"""Functionality to manually compute derivatives of sequential neural networks."""

from typing import List, Optional

from einops import einsum
from torch import Tensor, arange, ones_like, zeros, zeros_like
from torch.nn import Linear, Module, ReLU, Sigmoid, Tanh


def manual_forward(layers: List[Module], x: Tensor) -> List[Tensor]:
    """Apply a sequence of layers to an input.

    Args:
        layers: A list of layers.
        x: The input to the first layer. First dimension is batch dimension.

    Returns:
        A list of intermediate representations. First entry is the original input, last
        entry is the last layer's output.

    Raises:
        ValueError: If a layer uses in-place operations.
    """
    activations = [x]

    for layer in layers:
        if getattr(layer, "inplace", False):
            raise ValueError(
                f"Layers with in-place operations are not supported.
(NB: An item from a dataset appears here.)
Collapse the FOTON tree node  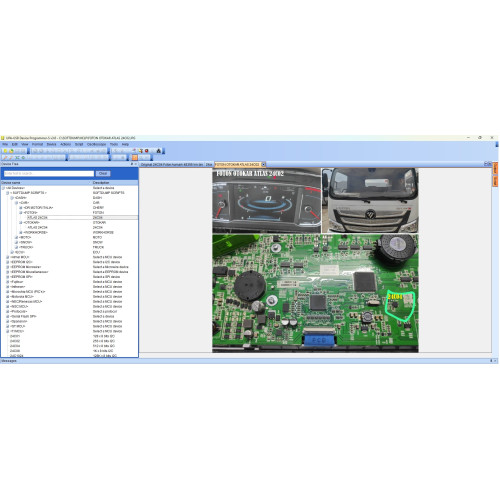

Got {layer}."
            )

        x = layer(x)
        activations.append(x)

    return activations


def manual_backward(
    layers: List[Module],
    activations: List[Tensor],
    grad_outputs: Optional[Tensor] = None,
) -> List[Tensor]:
    """Backpropagate through all layers, computing gradients w.r.t. activations.

    Args:
        layers: A list of layers.
        activations: A list of intermediate representations from the forward pass.
            First entry is the original input, last entry is the last layer's output.
        grad_outputs: The vector that is backpropagated through the layers. Must have
            same size as the last element of `activations`. If not specified, a vector
            of ones will be used.

    Returns:
        A list of gradients. First entry is the gradient of the output w.r.t. the input,
        last entry is the gradient of the output w.r.t. the last layer's output, etc.

    Raises:
        ValueError: If the number of layers and activations do not match.
        ValueError: If `grad_output` is specified but has incorrect size.
    """
    if len(layers) != len(activations) - 1:
        raise ValueError(
            f"Number of layers ({len(layers)}) must equal number of activations - 1. "
            + f"got {len(activations)} activations."
        )

    # set up empty gradient buffers
    gradients = [zeros_like(a) for a in activations[:-1]] + [
        ones_like(activations[-1]) if grad_outputs is None else grad_outputs
    ]

    # backpropagate, starting from the last layer
    for i in range(len(layers), 0, -1):
        layer = layers[i - 1]
        inputs, outputs = activations[i - 1], activations[i]
        grad_outputs = gradients[i]
        gradients[i - 1] += manual_backward_layer(layer, inputs, outputs, grad_outputs)

    return gradients


def manual_backward_layer(
    layer: Module, inputs: Tensor, outputs, grad_outputs: Tensor
) -> Tensor:
    """Backpropagate through a layer (output to input).

    Args:
        layer: The layer to backpropagate through.
        inputs: The input to the layer from the forward pass.
        outputs: The output of the layer from the forward pass.
        grad_outputs: The gradient of the loss w.r.t. the layer's output.

    Returns:
        The gradient of the loss w.r.t. the layer's input. Has same
        shape as the layer's input.

    Raises:
        NotImplementedError: If manual backpropagation for a layer is not implemented.
        RuntimeError: If `grad_outputs` or the return value have incorrect shapes.
    """
    if grad_outputs.shape != outputs.shape:
        raise RuntimeError(
            "Grad output must have same shape as output. "
            + f"Got {grad_outputs.shape} and {outputs.shape}."
        )

    if isinstance(layer, Linear):
        # ... denotes an arbitrary number of additional dimensions, e.g. sequence length
        grad_inputs = einsum(
            layer.weight, grad_outputs, "d_out d_in, batch ... d_out -> batch ... d_in"
        )
    elif isinstance(layer, Sigmoid):
        # σ' = σ(1 - σ)
        grad_inputs = grad_outputs * outputs * (1 - outputs)
    elif isinstance(layer, ReLU):
        # ReLU' = 1 if x > 0, 0 otherwise
        grad_inputs = grad_outputs * (outputs > 0).float()
    elif isinstance(layer, Tanh):
        # σ' = 1 - σ^2
        grad_inputs = grad_outputs * (1 - outputs**2)
    else:
        raise NotImplementedError(f"Backpropagation through {layer} not implemented.")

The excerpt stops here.